En esto coincido plenamente con la tradición que va de Ludwig von Mises (“el tipo de cambio solo puede ser fijo y definido por peso de oro mientras exista dinero mercancía”) a George A. Selgin (“la dolarización y los currency boards son el menor mal posible dentro del monopolio estatal”) y Juan Ramón Rallo, quien resume la postura más clara y sin ambages: “La dolarización no es una panacea ni un cheque en blanco al dólar estadounidense —que también sufre inflación y dominancia fiscal—, sino una forma de atar las manos al Banco Central local para que no pueda monetizar déficits estructurales”. En todo caso, yo aceptaría el régimen de tipo de cambio flexible solamente fuera de un régimen de producción estatal y monopólica de dinero, pero nunca bajo ningún otro régimen.

Y, de nuevo, el objetivo de dolarizar no es porque el dólar sea el mejor dinero o representación del dinero ideal (que no lo es, porque sigue siendo deuda del Tesoro de EEUU), sino porque, entre varios otros aspectos:
  • Transfiere el control de la base monetaria a un emisor externo que, al menos, no tiene incentivo directo para devaluar los bolivianos, los pesos argentinos o los lempiras hondureños con tal de pagar sueldos públicos.
  • Elimina de un plumazo no solo la posibilidad de financiar déficit con emisión primaria, sino además evitar la creación del aunge insistenible previo en una economia bimonetaria de facto como la de Bolivia.

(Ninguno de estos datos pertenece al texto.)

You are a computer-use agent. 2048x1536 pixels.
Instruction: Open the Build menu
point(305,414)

  • Convierte la relación de conversión en algo mucho más difícil de romper que una simple promesa entre el Banco Central y el Tesoro.
En otras palabras:
  • Los economistas convencionales debaten si el Estado debe tener una impresora con velocidad variable o con velocidad constante, pero mantener la impresora al fin.

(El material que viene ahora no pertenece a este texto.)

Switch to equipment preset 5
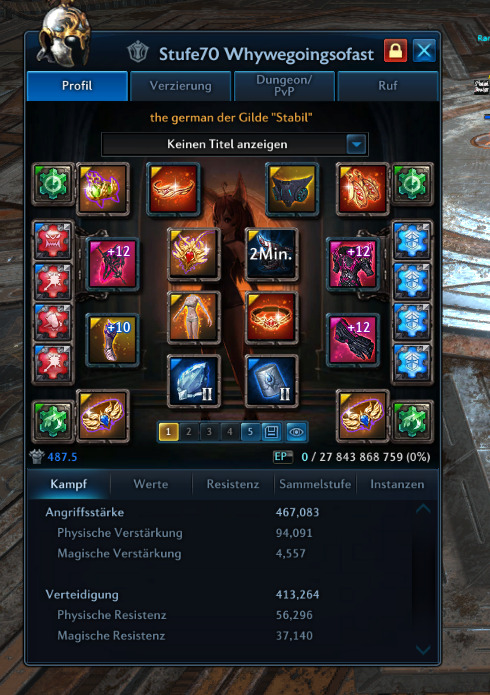490x695 pixels. click(250, 432)
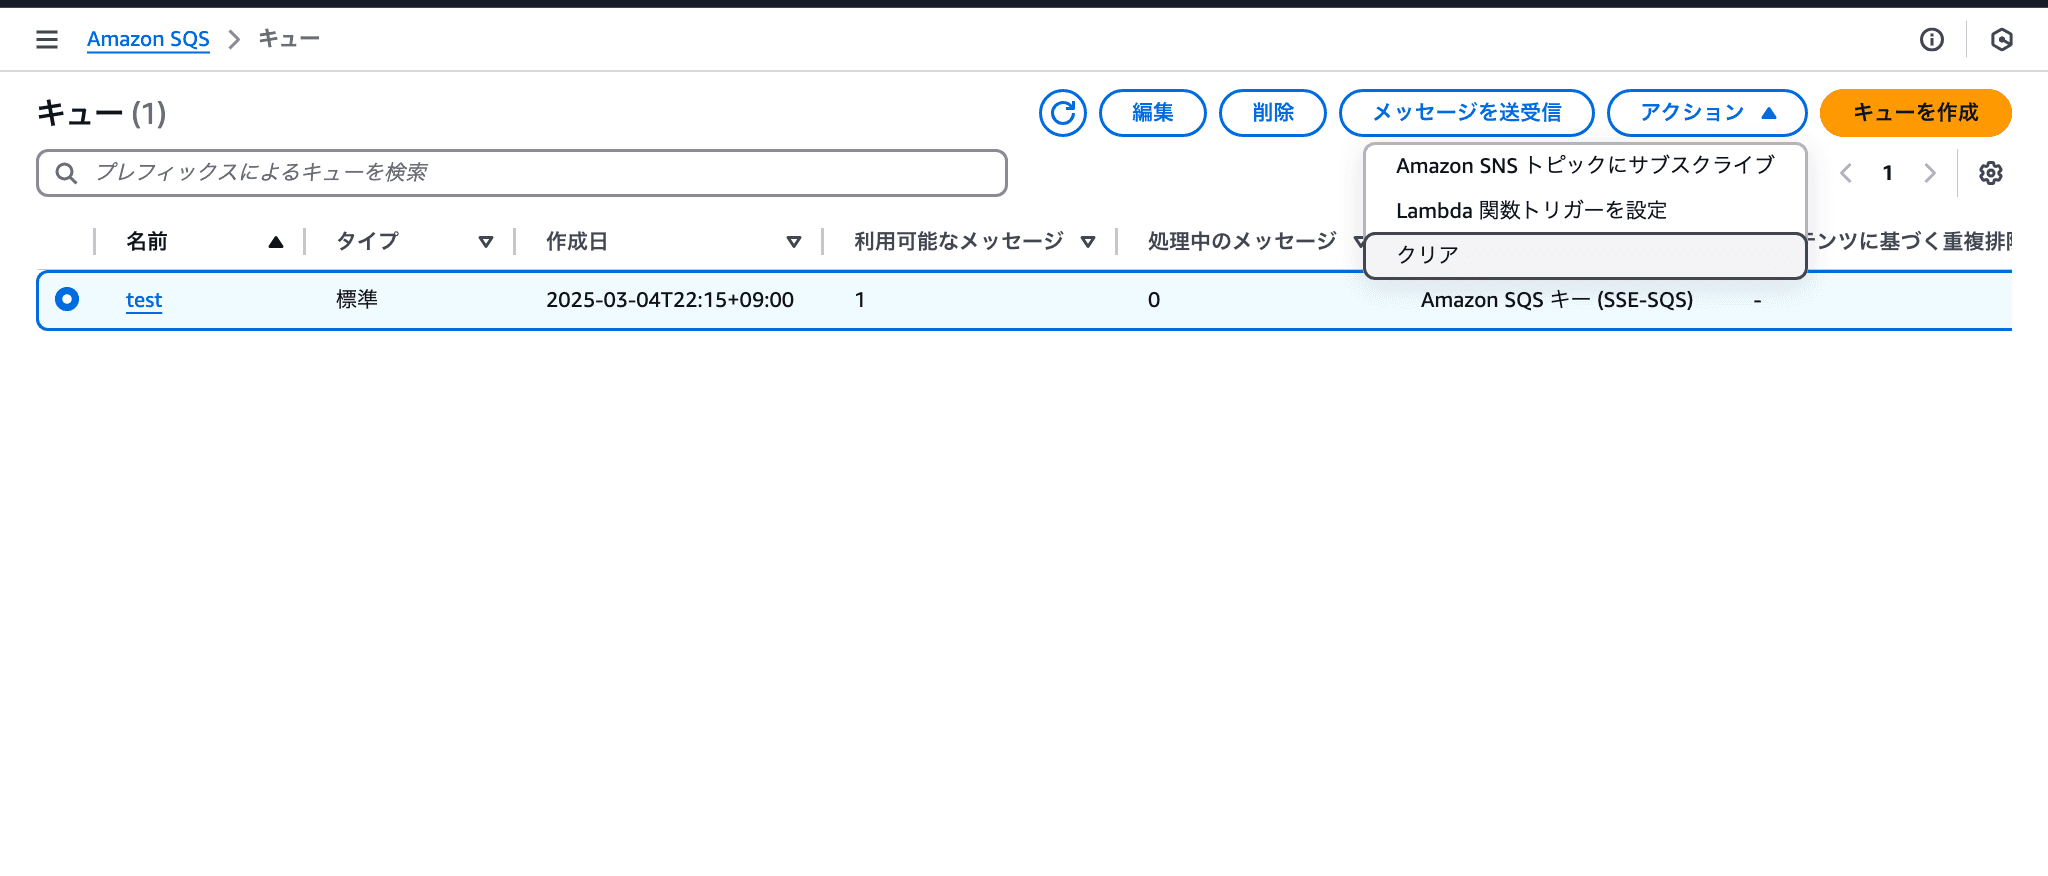
Task: Open the hamburger navigation menu
Action: [x=46, y=39]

  • En cambio, yo digo: quítenle la impresora al Estado, aunque sea poniéndole una cadena externa irrompible.
Eso es lo que hicieron Panamá hace más de 100 años, Ecuador en 2000, El Salvador en 2001 y, más recientemente, los experimentos exitosos de currency board en Bulgaria y Bosnia en 1997. Pero más aún, toda la Eurozona al eliminar sus políticas monetarias nacionalistas e introducir el euro en 1999, además de los bálticos que les siguieron después de la crisis de la Gran Recesión. Los resultados hablan por sí solos: inflación de tres dígitos reducida a un dígito en meses, sin recesión adicional significativa y con crecimiento posterior sostenido.

No es la solución definitiva (la solución definitiva sería, por ejemplo, la competencia privada de monedas), pero sí es la única forma realista hoy de decirle al poder político: «hasta aquí llegaste con mis ahorros».

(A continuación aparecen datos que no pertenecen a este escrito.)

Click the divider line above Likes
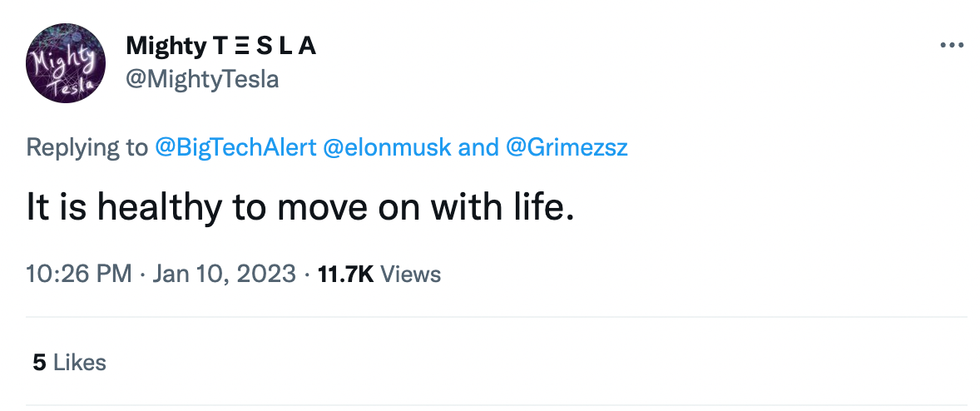The height and width of the screenshot is (411, 980). [490, 318]
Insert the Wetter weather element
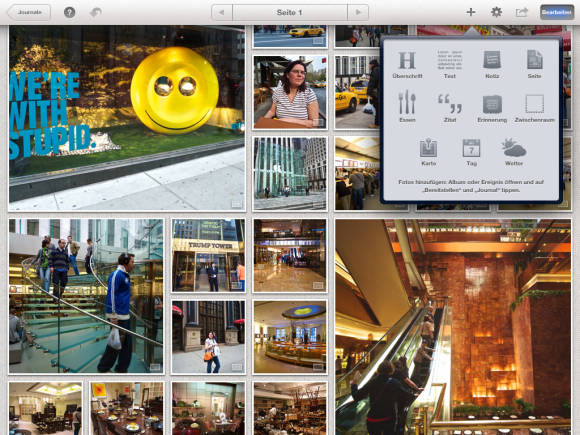Image resolution: width=580 pixels, height=435 pixels. click(x=514, y=152)
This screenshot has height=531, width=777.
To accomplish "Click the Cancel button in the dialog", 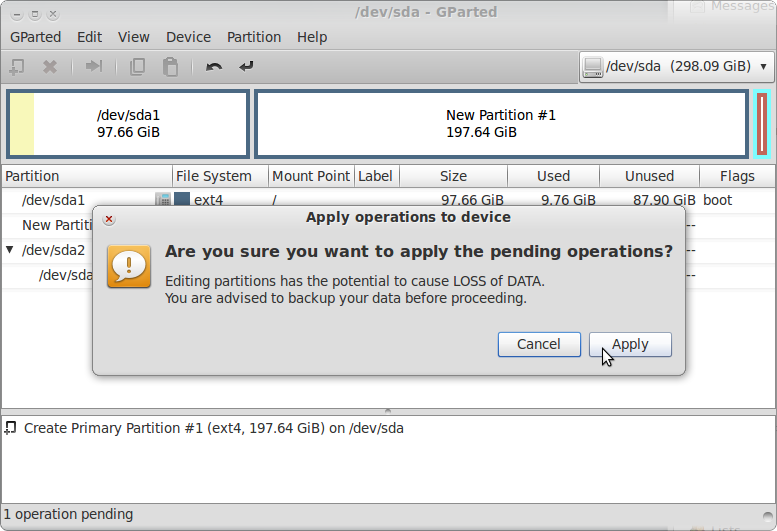I will pyautogui.click(x=539, y=344).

Por eso defiendo, sin complejos, la dolarización o el tipo de cambio ultra-fijo: no porque crea que el dólar es dinero sano, sino porque es la menor peor de todas las monedas y la forma más efectiva de desarmar, aunque sea parcialmente, el arma monetaria del Estado nacional depredador. Además, porque estoy seguro, con mucha anticipación, que el camino de la revaluación de la moneda nacional es una idea demasiado cara, ineficiente, que implica una cantidad de requisitos demasiado grandes tanto económica como políticamente hablando para alcanzarlos, y que, por tanto, terminará fallando inevitable y dolorosamente.

Entonces, mientras el monopolio estatal de emisión monetaria siga intacto, cualquier discurso sobre “tipos de cambio determinados por oferta y demanda” no es ciencia económica, sino propaganda políticamente correcta que siguen los economistas convencionales e ingenieros sociales para que sigamos aceptando que nos roben sistemática y legalmente.